Material provided:
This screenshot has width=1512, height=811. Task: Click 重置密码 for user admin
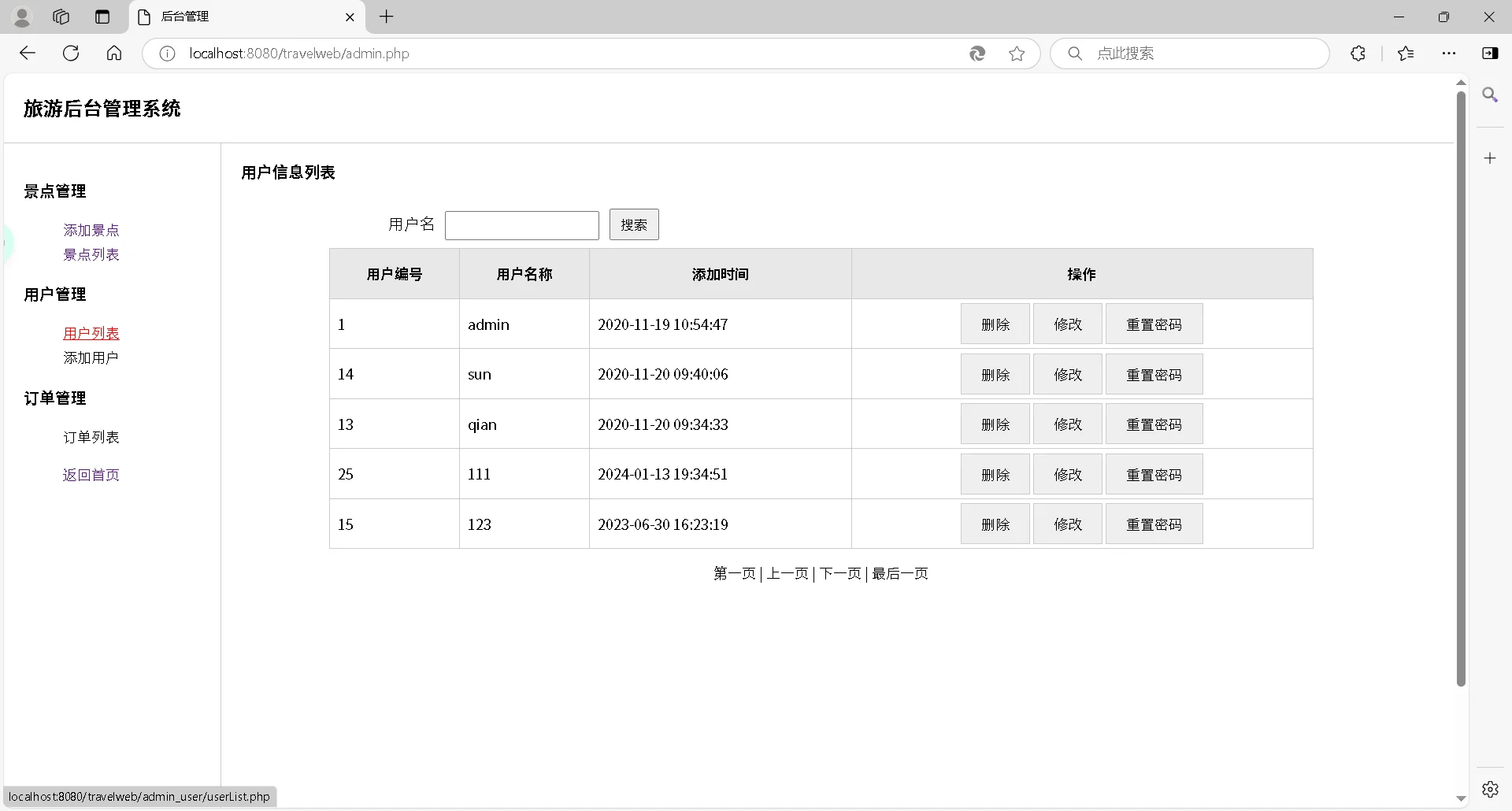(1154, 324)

...

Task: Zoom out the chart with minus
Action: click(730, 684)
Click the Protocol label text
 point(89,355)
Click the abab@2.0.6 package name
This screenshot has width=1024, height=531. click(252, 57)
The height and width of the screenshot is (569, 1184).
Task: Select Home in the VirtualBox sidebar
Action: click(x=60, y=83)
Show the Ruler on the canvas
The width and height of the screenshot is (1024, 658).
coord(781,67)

==

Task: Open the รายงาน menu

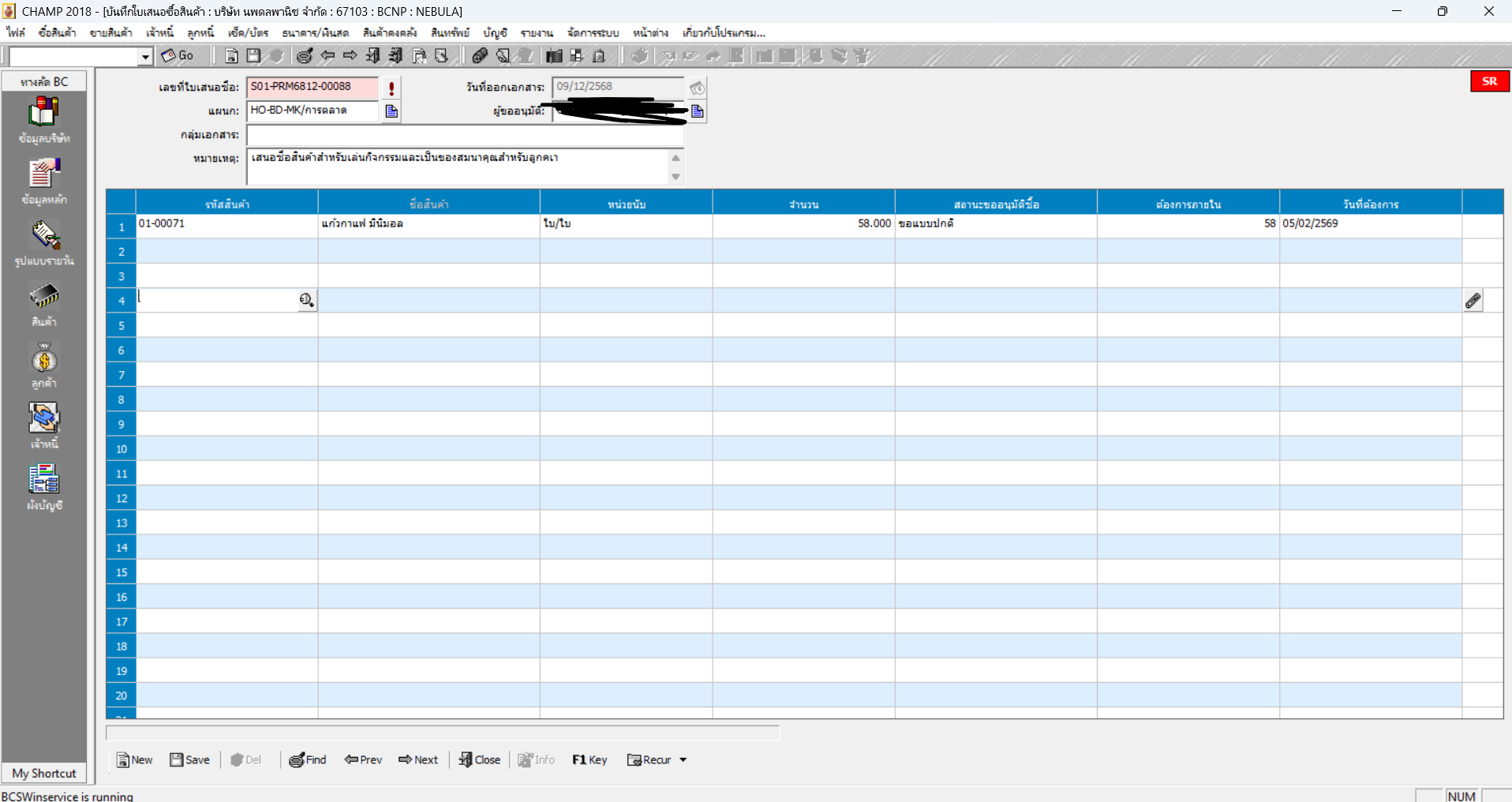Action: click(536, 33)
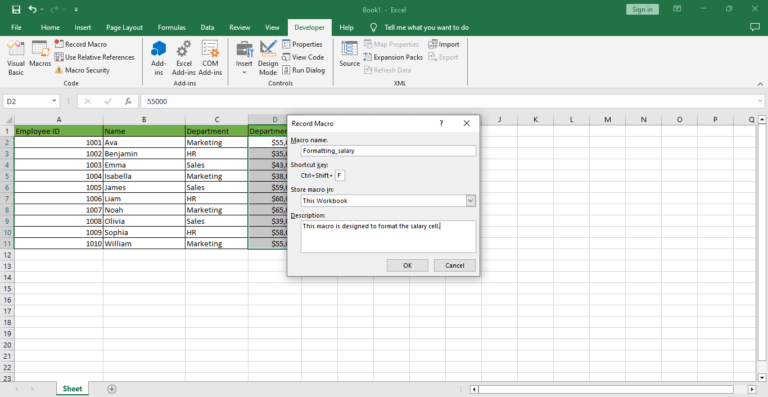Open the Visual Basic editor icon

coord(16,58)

Exercise goal: In the data above, substitute "root" for "admin" throughout the stretch from the line containing "This screenshot has width=1512, height=811." through the line containing "(1154, 324)", and reproduce only those lines with everything else unchanged. Leave the pictures out of your answer.

Written answer:
This screenshot has width=1512, height=811. Task: Click 重置密码 for user root
(1154, 324)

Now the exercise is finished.